Does anyone have/had the same experience? The code worked with previous DLLs.
bartschroder

31 Jan 2012
Posts: 478

Hello Cschaal,
Small changes to t0 are made to estimate the trigger transition point, to stop jitter in the displayed waveform. This functionality was added to 2.5, as a result of user request. As an example, say the trigger threshold is 0V, and the sample before the trigger is -1V and the trigger sample is 1V, we use linear interpolation to estimate a corrected trigger time of -5ns. We subtract the correction from t0. For this example if t0 had been -10ns (so we could see the sample before the trigger) it would not become -10 - (-5) = -5ns. The trigger point (0V) would now be at 0ns (rather than at -5ns), and the next sample at 5ns and so on.

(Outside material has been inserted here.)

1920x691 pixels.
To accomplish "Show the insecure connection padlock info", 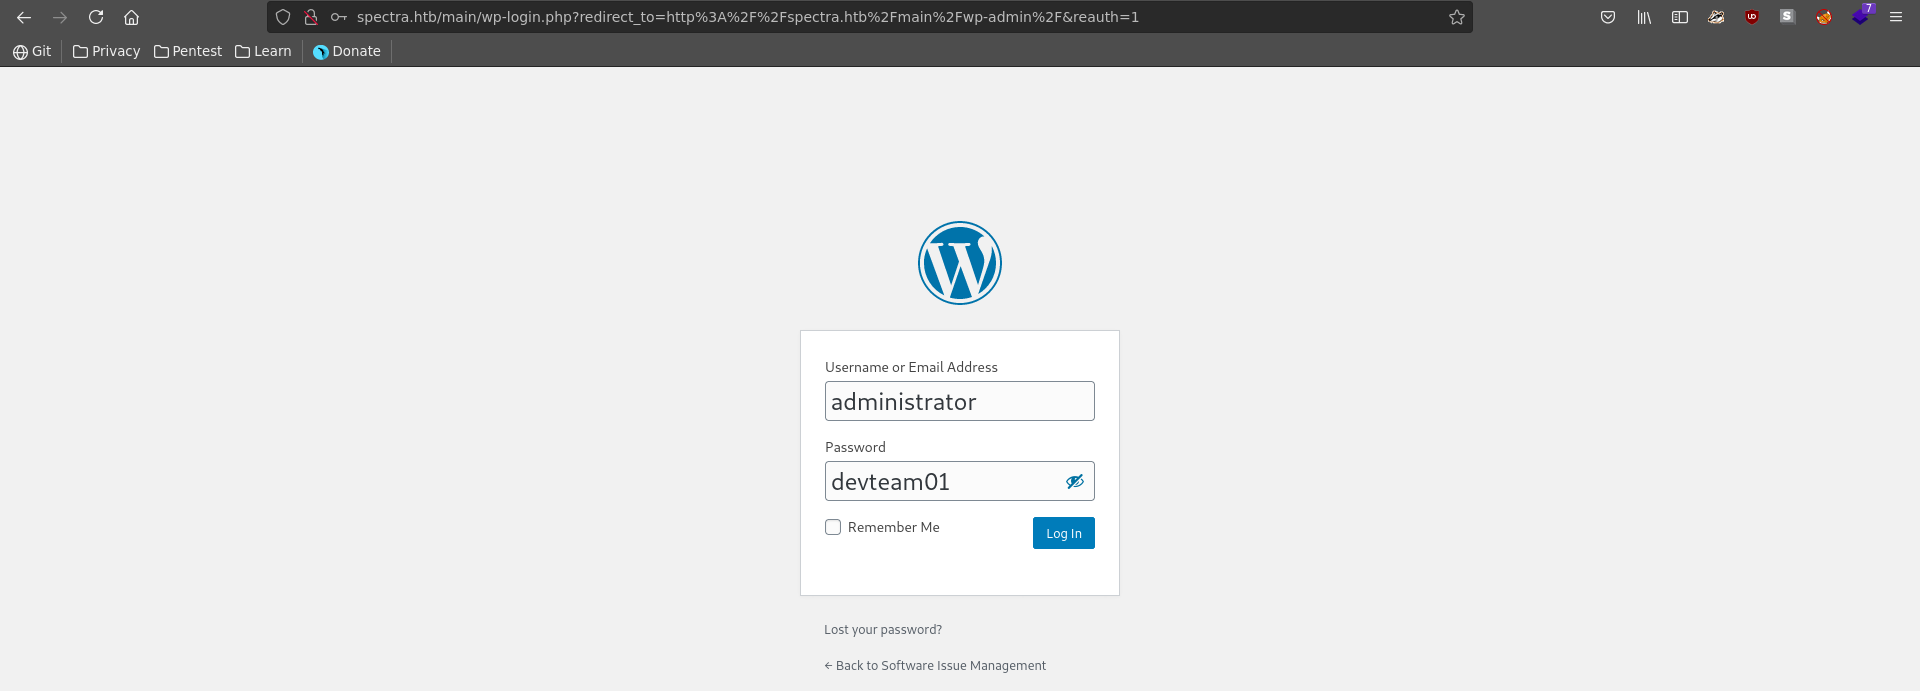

Our applications graphing software allows the t0 time to change in this way, so that the trigger point remains stable (rather than jittering over -5 to +5ns). If this is not a behaviour you want, what would you suggest?
cschaal

31 Jan 2012
Posts: 4

Hey,

thanks for letting me know about the new implementation. All fine with me. I was just worried if there is some error in our code or in the DLL which causes the changes to t0. Having a stable trigger point seems more important than having t0 to be equal to the desired starttime.
cschaal

15 Feb 2012
Posts: 4

Another thing we never used for a long time is a different starttime than 0s. Even though the returned t0 is correctly adjusted to given starttime and trigger point, the samples in e.g. ReplayData.ChanAData.Value(1:NumSamples) do not correspond to that starttime/t0. The first sample in the data always correspond to time = 0s and not the desired starttime.
Do we have to pick the right samples from the channel data ourselves (e.g. by taking only 2350:NumSaples data points)?